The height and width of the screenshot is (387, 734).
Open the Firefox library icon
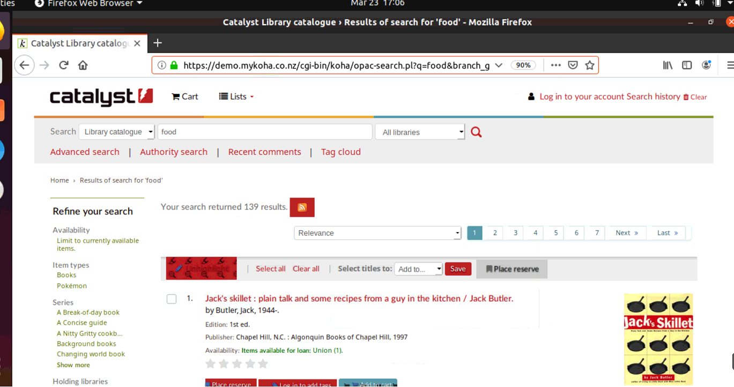pos(668,65)
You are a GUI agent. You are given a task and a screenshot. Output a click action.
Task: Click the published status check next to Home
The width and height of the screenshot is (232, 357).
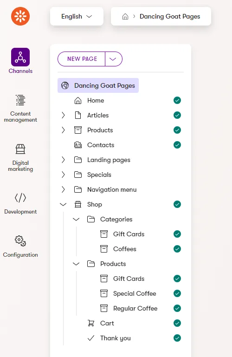pyautogui.click(x=177, y=100)
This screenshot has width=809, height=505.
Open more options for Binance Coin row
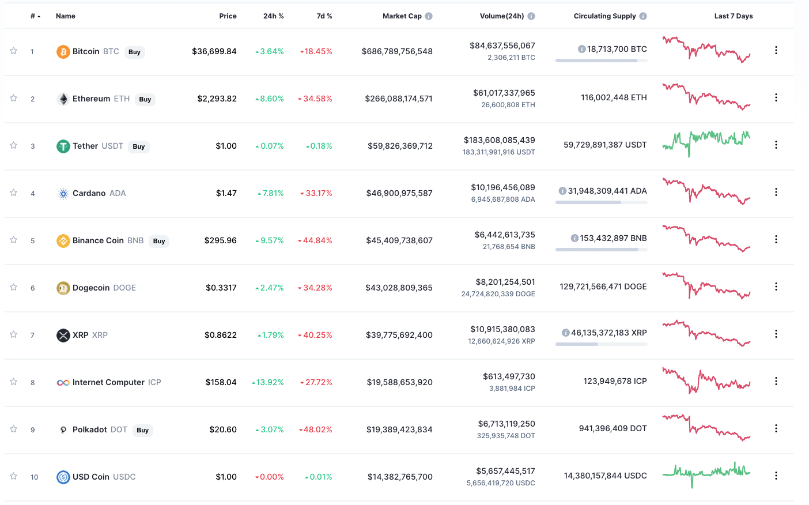coord(776,240)
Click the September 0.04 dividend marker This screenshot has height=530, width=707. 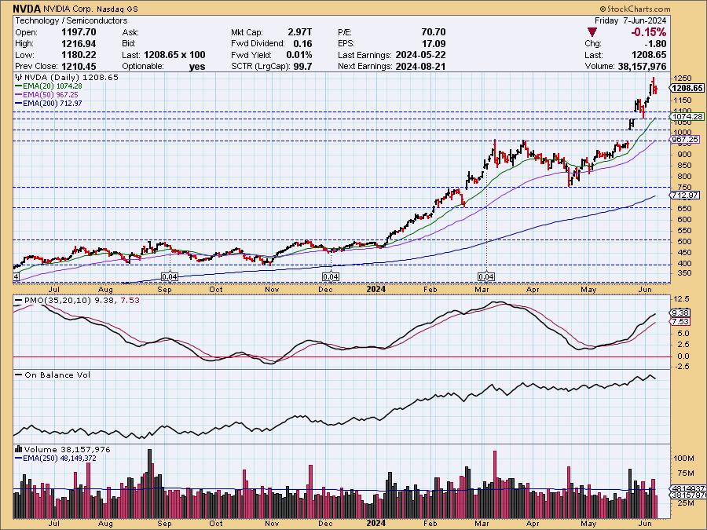(x=170, y=277)
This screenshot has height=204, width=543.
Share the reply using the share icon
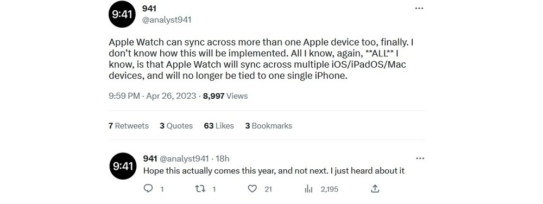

##############################

Task description: Exact repeat, pictures omitted: give every line from the top of the records down to and including the line with "This screenshot has width=809, height=505.".

Answer:
The height and width of the screenshot is (387, 734).
Open the Firefox library icon
pos(668,65)
You are a GUI agent. You are given a task and a screenshot. Output a click action.
Task: Click the published status check next to Home
The width and height of the screenshot is (232, 357).
pyautogui.click(x=177, y=100)
This screenshot has width=809, height=505.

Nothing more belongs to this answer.